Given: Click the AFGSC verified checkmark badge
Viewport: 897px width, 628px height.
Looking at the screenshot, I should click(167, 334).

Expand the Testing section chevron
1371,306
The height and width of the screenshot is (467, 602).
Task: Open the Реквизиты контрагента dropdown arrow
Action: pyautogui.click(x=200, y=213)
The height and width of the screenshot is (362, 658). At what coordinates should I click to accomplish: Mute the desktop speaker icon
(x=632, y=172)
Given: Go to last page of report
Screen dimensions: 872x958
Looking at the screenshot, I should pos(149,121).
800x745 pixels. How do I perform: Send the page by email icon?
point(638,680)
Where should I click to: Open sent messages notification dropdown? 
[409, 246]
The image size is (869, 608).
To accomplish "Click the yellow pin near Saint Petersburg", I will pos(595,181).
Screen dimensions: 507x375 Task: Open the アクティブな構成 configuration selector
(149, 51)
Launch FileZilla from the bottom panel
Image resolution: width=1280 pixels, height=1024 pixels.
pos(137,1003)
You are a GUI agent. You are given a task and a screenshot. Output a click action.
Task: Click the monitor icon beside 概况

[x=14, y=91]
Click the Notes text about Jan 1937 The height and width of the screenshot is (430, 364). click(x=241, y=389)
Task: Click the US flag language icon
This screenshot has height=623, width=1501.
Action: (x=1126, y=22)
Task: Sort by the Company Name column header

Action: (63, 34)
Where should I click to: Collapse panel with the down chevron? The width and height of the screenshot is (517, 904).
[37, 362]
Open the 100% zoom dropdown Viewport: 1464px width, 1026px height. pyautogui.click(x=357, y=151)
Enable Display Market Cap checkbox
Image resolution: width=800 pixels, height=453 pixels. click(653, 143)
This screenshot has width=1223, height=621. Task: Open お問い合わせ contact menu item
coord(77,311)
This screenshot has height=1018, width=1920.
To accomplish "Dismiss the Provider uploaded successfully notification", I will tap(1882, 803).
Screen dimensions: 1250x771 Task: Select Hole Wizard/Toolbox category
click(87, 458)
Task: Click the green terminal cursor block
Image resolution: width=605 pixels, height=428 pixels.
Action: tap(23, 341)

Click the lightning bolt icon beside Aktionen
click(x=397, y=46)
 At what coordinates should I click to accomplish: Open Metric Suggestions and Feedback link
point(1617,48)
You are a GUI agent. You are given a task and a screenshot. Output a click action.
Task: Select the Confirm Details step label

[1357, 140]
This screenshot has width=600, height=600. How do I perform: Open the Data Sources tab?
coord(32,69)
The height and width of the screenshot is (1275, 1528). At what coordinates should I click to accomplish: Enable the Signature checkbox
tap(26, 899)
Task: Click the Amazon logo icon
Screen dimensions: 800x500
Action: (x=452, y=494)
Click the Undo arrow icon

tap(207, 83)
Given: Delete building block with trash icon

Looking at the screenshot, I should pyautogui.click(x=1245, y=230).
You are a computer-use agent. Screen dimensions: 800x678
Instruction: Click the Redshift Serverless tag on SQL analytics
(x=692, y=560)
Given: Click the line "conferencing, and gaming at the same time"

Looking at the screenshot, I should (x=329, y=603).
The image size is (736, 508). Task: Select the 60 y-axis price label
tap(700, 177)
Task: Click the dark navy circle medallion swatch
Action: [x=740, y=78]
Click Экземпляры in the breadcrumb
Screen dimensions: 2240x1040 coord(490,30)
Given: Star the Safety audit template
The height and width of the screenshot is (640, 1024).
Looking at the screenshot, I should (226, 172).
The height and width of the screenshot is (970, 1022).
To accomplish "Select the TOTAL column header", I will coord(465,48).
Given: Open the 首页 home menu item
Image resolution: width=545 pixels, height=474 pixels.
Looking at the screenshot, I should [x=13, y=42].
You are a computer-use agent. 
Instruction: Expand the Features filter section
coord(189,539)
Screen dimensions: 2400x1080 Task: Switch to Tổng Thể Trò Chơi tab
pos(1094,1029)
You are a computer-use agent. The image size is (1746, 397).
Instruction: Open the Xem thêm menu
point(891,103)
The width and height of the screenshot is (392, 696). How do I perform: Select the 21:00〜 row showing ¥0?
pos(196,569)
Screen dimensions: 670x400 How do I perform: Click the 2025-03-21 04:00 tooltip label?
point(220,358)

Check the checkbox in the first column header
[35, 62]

--*--

— Exercise requirements —
Your answer must be the complete listing, reproduced exactly.

— Solution to this problem —
Given: Click the AFGSC verified checkmark badge
Viewport: 897px width, 628px height.
Looking at the screenshot, I should click(167, 334).

Expand the Testing section chevron
1371,306
The height and width of the screenshot is (467, 602).
Task: Open the Реквизиты контрагента dropdown arrow
Action: pyautogui.click(x=200, y=213)
The height and width of the screenshot is (362, 658). At what coordinates should I click to accomplish: Mute the desktop speaker icon
(x=632, y=172)
Given: Go to last page of report
Screen dimensions: 872x958
Looking at the screenshot, I should pos(149,121).
800x745 pixels. How do I perform: Send the page by email icon?
point(638,680)
Where should I click to: Open sent messages notification dropdown? 
[409, 246]
The image size is (869, 608).
To accomplish "Click the yellow pin near Saint Petersburg", I will pos(595,181).
Screen dimensions: 507x375 Task: Open the アクティブな構成 configuration selector
(149, 51)
Launch FileZilla from the bottom panel
Image resolution: width=1280 pixels, height=1024 pixels.
pos(137,1003)
You are a GUI agent. You are given a task and a screenshot. Output a click action.
Task: Click the monitor icon beside 概况

[x=14, y=91]
Click the Notes text about Jan 1937 The height and width of the screenshot is (430, 364). click(x=241, y=389)
Task: Click the US flag language icon
This screenshot has height=623, width=1501.
Action: (x=1126, y=22)
Task: Sort by the Company Name column header

Action: (63, 34)
Where should I click to: Collapse panel with the down chevron? The width and height of the screenshot is (517, 904).
[37, 362]
Open the 100% zoom dropdown Viewport: 1464px width, 1026px height. pyautogui.click(x=357, y=151)
Enable Display Market Cap checkbox
Image resolution: width=800 pixels, height=453 pixels. click(653, 143)
This screenshot has width=1223, height=621. Task: Open お問い合わせ contact menu item
coord(77,311)
This screenshot has height=1018, width=1920.
To accomplish "Dismiss the Provider uploaded successfully notification", I will tap(1882, 803).
Screen dimensions: 1250x771 Task: Select Hole Wizard/Toolbox category
click(87, 458)
Task: Click the green terminal cursor block
Image resolution: width=605 pixels, height=428 pixels.
Action: tap(23, 341)

Click the lightning bolt icon beside Aktionen
click(x=397, y=46)
 At what coordinates should I click to accomplish: Open Metric Suggestions and Feedback link
point(1617,48)
You are a GUI agent. You are given a task and a screenshot. Output a click action.
Task: Select the Confirm Details step label

[1357, 140]
This screenshot has width=600, height=600. How do I perform: Open the Data Sources tab?
coord(32,69)
The height and width of the screenshot is (1275, 1528). At what coordinates should I click to accomplish: Enable the Signature checkbox
tap(26, 899)
Task: Click the Amazon logo icon
Screen dimensions: 800x500
Action: (x=452, y=494)
Click the Undo arrow icon

tap(207, 83)
Given: Delete building block with trash icon

Looking at the screenshot, I should pyautogui.click(x=1245, y=230).
You are a computer-use agent. Screen dimensions: 800x678
Instruction: Click the Redshift Serverless tag on SQL analytics
(x=692, y=560)
Given: Click the line "conferencing, and gaming at the same time"

Looking at the screenshot, I should (x=329, y=603).
The image size is (736, 508). Task: Select the 60 y-axis price label
tap(700, 177)
Task: Click the dark navy circle medallion swatch
Action: [x=740, y=78]
Click Экземпляры in the breadcrumb
Screen dimensions: 2240x1040 coord(490,30)
Given: Star the Safety audit template
The height and width of the screenshot is (640, 1024).
Looking at the screenshot, I should (226, 172).
The height and width of the screenshot is (970, 1022).
To accomplish "Select the TOTAL column header", I will coord(465,48).
Given: Open the 首页 home menu item
Image resolution: width=545 pixels, height=474 pixels.
Looking at the screenshot, I should [x=13, y=42].
You are a computer-use agent. 
Instruction: Expand the Features filter section
coord(189,539)
Screen dimensions: 2400x1080 Task: Switch to Tổng Thể Trò Chơi tab
pos(1094,1029)
You are a computer-use agent. The image size is (1746, 397).
Instruction: Open the Xem thêm menu
point(891,103)
The width and height of the screenshot is (392, 696). How do I perform: Select the 21:00〜 row showing ¥0?
pos(196,569)
Screen dimensions: 670x400 How do I perform: Click the 2025-03-21 04:00 tooltip label?
point(220,358)

Check the checkbox in the first column header
[35, 62]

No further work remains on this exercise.